[Haskell-cafe] Proposal to solve Haskell's MPTC dilemma

Max Bolingbroke batterseapower at hotmail.com
Wed May 26 18:12:32 EDT 2010


Hi Carlos,

Apologies for the lateness of my reply.

On 23 May 2010 02:24, Carlos Camarao <carlos.camarao at gmail.com> wrote:
> I think that a notion of orphan instances based on whether an
> instance is defined or not in the module where the class of the
> instance is defined is not very nice

I broadly agree, but pragmatically the notion of orphans is useful for
designing robust libraries, even if the notion is a bit horrible.

> A benefit of adopting our approach would be that defaulting would
> become unnecessary (defaulting always occurring in favor of visible
> definitions).

This is something I don't understand (and is not elaborated in your
paper that I can see). Defaulting seems like an orthogonal mechanism.
It turns a constraint that really does have multiple solutions (e.g.
(Num a) => ...) into one where a particular preferred choice is taken
(e.g. Num Int), in situations where abstracting over the choice is
disallowed.

However, you mechanism only turns constraints into instances when
there is no ambiguity.

Can you perhaps explain what you mean a bit further?

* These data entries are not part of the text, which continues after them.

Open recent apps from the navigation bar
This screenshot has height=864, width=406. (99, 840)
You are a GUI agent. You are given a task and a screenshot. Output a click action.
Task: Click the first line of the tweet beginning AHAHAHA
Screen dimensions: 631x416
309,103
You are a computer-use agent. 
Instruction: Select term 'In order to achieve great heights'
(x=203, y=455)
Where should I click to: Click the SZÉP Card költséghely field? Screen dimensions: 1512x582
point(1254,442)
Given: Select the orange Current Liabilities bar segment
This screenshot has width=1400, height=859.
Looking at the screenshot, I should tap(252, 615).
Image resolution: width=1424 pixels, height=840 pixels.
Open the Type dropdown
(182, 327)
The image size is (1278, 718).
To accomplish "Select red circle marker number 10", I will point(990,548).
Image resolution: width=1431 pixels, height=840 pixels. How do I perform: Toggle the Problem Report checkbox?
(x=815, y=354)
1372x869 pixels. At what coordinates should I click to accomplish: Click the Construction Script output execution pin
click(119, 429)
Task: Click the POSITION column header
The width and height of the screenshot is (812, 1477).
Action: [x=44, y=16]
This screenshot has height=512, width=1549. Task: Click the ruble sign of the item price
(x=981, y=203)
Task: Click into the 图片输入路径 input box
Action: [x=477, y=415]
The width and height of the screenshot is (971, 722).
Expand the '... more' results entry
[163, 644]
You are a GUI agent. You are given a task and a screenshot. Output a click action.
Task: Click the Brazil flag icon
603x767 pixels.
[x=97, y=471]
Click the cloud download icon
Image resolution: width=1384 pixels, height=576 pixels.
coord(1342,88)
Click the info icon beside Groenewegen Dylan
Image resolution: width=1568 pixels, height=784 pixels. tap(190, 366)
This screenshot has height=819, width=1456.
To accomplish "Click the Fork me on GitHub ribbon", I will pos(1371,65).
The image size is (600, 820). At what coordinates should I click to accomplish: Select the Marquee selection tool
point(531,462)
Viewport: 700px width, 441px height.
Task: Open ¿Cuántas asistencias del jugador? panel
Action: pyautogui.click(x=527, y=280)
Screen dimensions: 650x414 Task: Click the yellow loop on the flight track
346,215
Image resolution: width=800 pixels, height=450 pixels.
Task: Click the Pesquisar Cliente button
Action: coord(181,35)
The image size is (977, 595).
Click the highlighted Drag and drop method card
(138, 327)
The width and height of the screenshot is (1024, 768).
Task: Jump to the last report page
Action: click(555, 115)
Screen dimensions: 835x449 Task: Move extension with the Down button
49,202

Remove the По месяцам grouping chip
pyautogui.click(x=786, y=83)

I looked at your definition for orphan-hood, which I think might be OK
if you don't have FlexibleInstances. However, if you do then consider
this series of modules:

"""
{-# LANGUAGE MultiParamTypeClasses #-}
module Common where

class C a b where
    foo :: a -> b -> String
"""

"""
{-# LANGUAGE MultiParamTypeClasses, FlexibleInstances #-}
{-# OPTIONS_GHC -fwarn-orphans #-}
module Mod2 where

import Common

data E = E

instance C a E where
    foo _ _ = "Mod2"
"""

"""
{-# LANGUAGE MultiParamTypeClasses, FlexibleInstances #-}
{-# OPTIONS_GHC -fwarn-orphans #-}
module Mod1 where

import Common

data D = D

instance C D b where
    foo _ _ = "Mod1"
"""

"""
{-# OPTIONS_GHC -fwarn-orphans #-}
import Common
import Mod1
import Mod2

main = putStrLn (foo D E)
"""

None of the instances are reported as orphans but IMHO they should be,
because we get a conflict in the Main module. I guess that a MPTC
instance (C t1 .. tn) for class C in module M1 is NOT an orphan if:
 1) C is defined in the same module as the instance
 2) OR ALL the t1..tn are instantiated to some concrete type (i.e. not
a type variable) defined in the same module as the instance

Imagine that we had an instance defined in a different module than the
class and violating 2). Then:

\exists i. t_i is a type variable or a datatype defined in another module

Case 1: If t_i is a type variable, we can have a parallel module M2:

"""
data F = F

instance C a_1 ... a_{i-1} F a_{i+1} ... a_n where
"""

Adding the instance to M2 may break client code because it is
potentially ambiguous with the one from M1. Furthermore, the instance
is considered non-orphan by GHC because it has at least one type which
is defined in the same module. However, at least one of this instance
and the one in M1 should have been flagged as orphans :(

Case 2: if t_i is a datatype G defined in another module, we can
similarly consider adding a new instance to that module:

"""
instance C a_1 ... a_{i-1} G a_{i+1} ... a_n where
"""

Same argument as for case 1.

Does this seem right?

==

Basically, you want an orphanhood criteria P you can test locally on a
per-module basis such that:
 * For any composition of modules where P holds on every module individually...
 * Changing any module by *adding* instances such that P still holds..
 * Is guaranteed not to break any other module due to ambiguity

It is not clear to me exactly what this should look like, especially
in the presence of more complicated instance definitions (like the
"instance C [Bool]" style of thing allowed by FlexibleInstances. It
would probably be interesting to find out though.